╭─ INPUT DATA

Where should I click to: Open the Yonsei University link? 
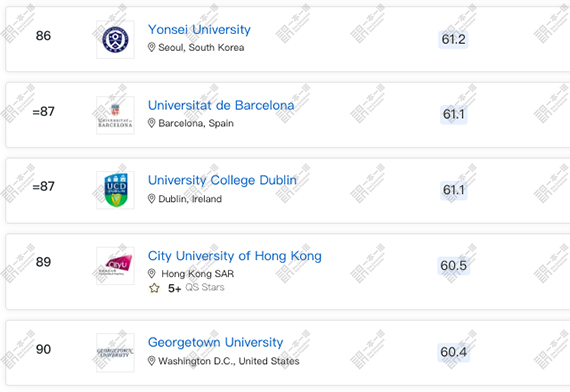[x=199, y=29]
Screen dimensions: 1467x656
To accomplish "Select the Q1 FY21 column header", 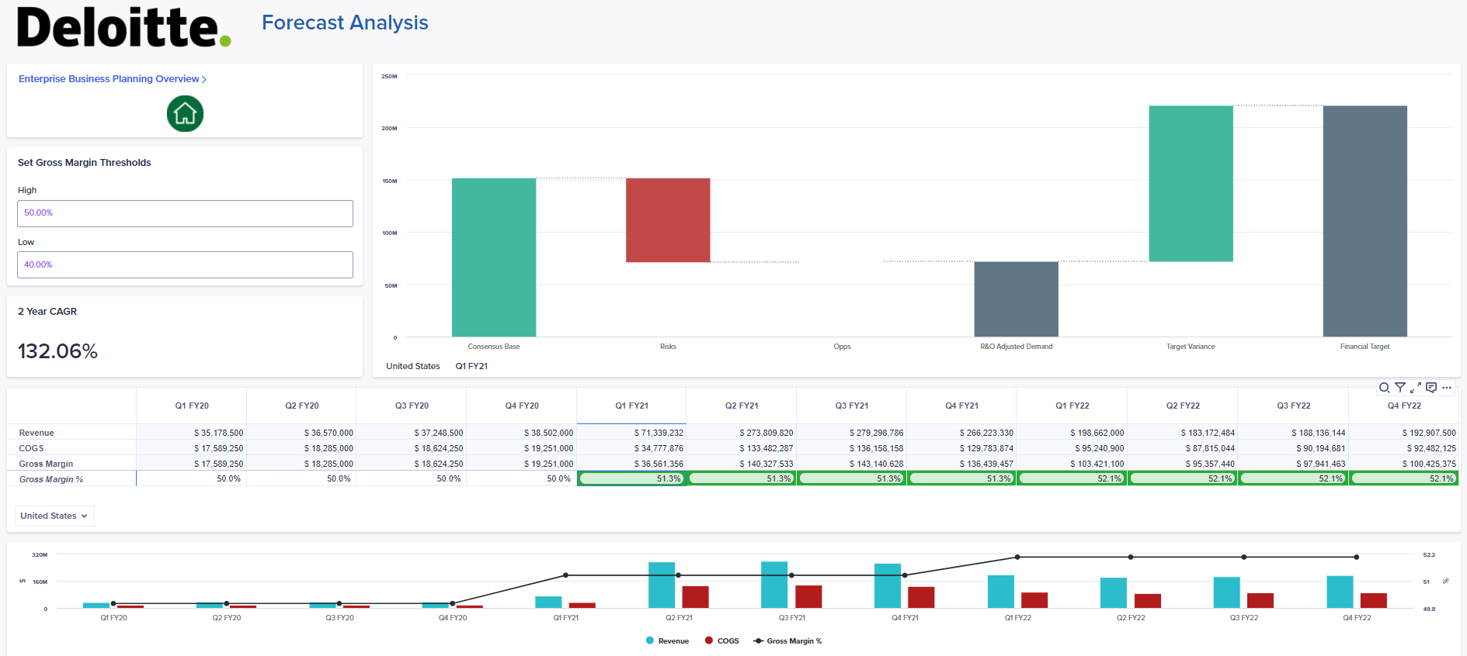I will pyautogui.click(x=631, y=405).
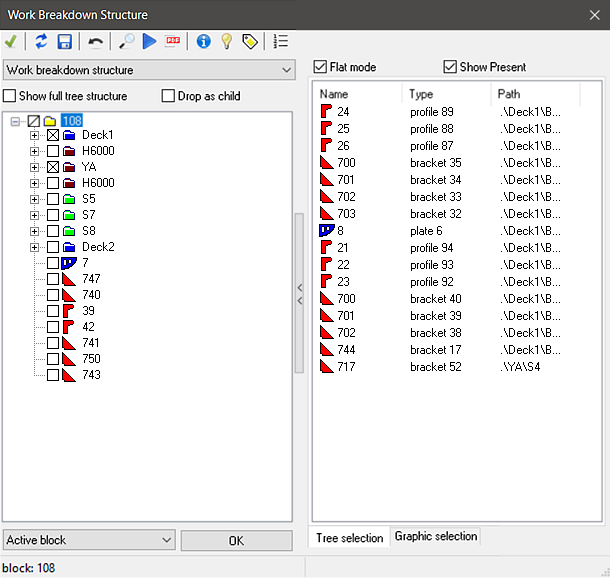Uncheck the Show Present checkbox

tap(449, 67)
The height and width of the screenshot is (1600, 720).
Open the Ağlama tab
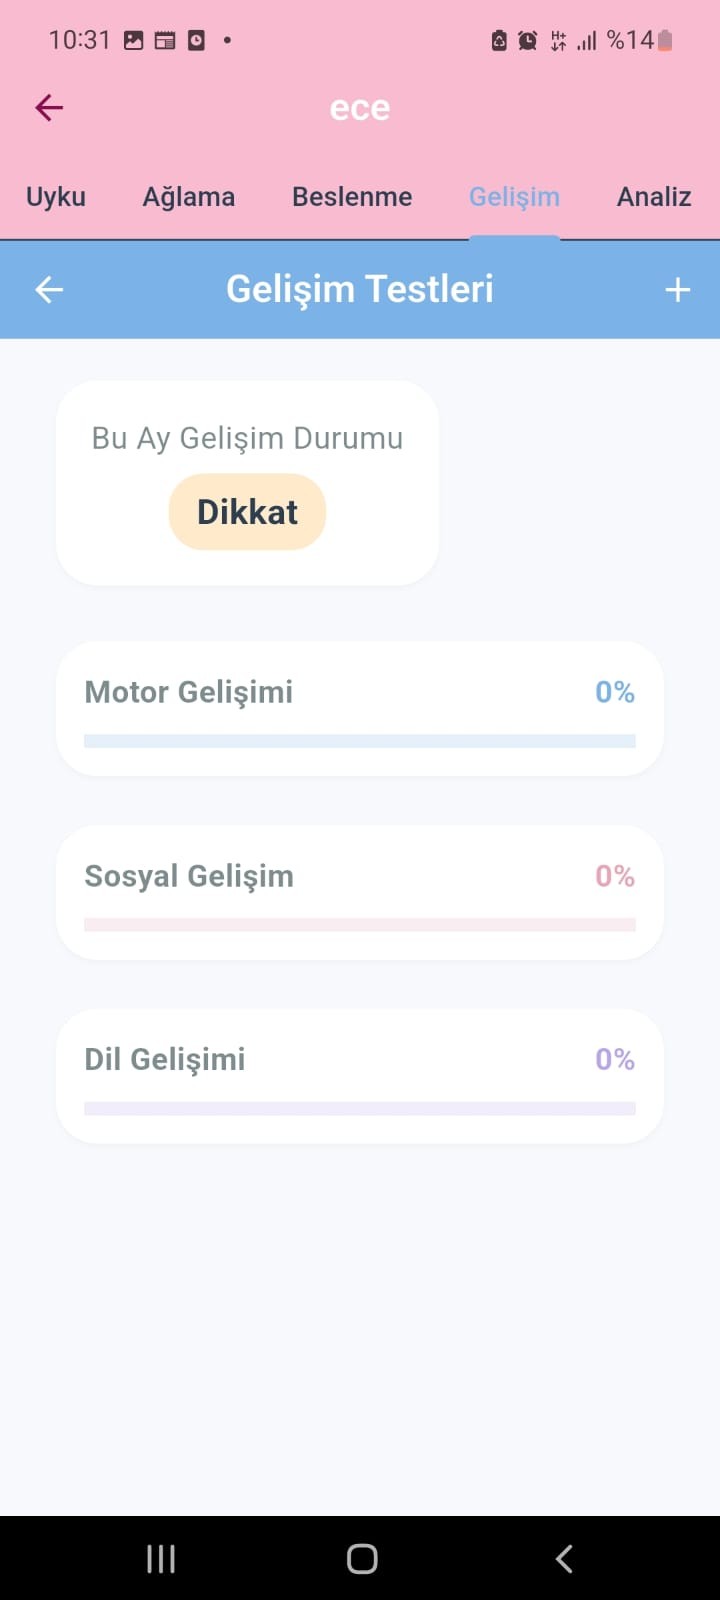click(188, 197)
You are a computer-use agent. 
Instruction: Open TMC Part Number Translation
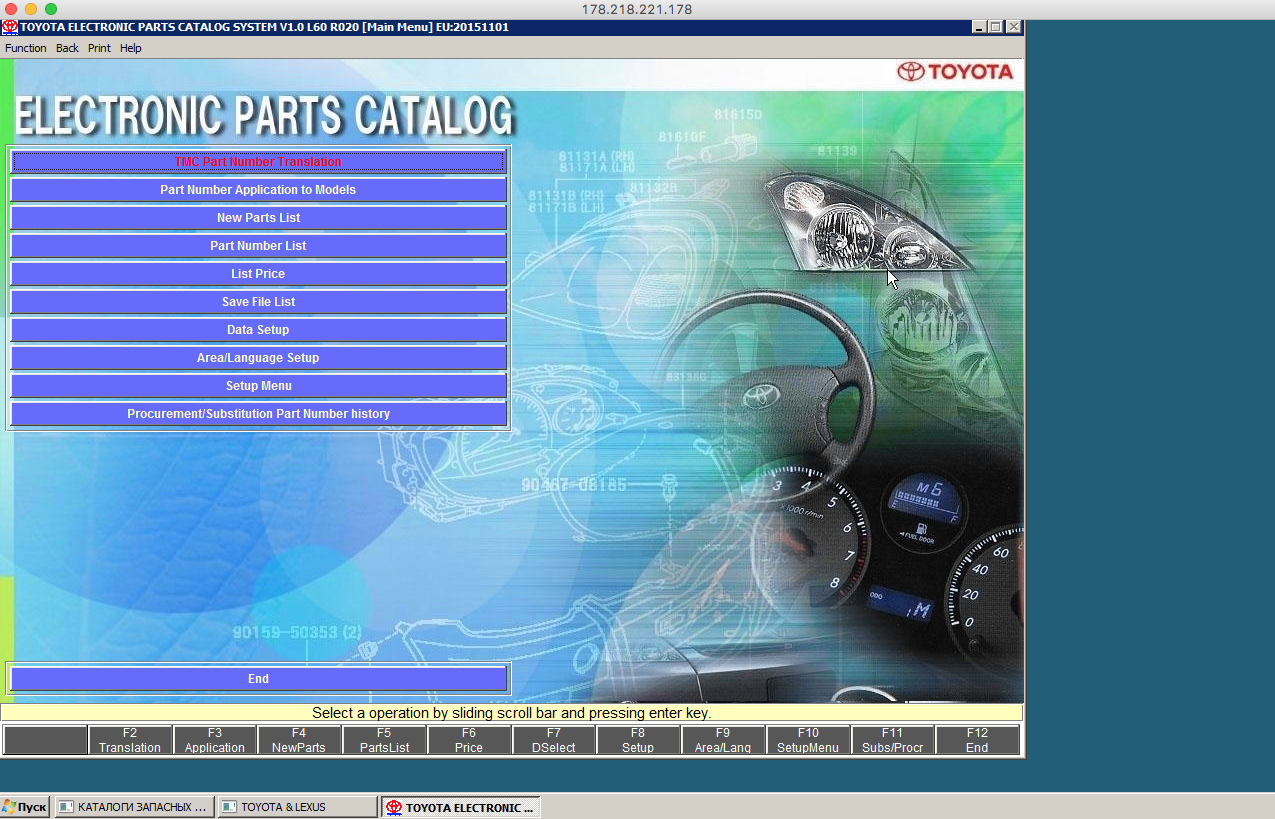258,161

╰─

WORK TO BE COMPLETED
Quote exactly, and only, the lines from the line containing "You are a computer-use agent." through the final line of the records above, both included, omitting any pictures.

RESPONSE TO THE TASK
You are a computer-use agent. 
Instruction: Open TMC Part Number Translation
258,161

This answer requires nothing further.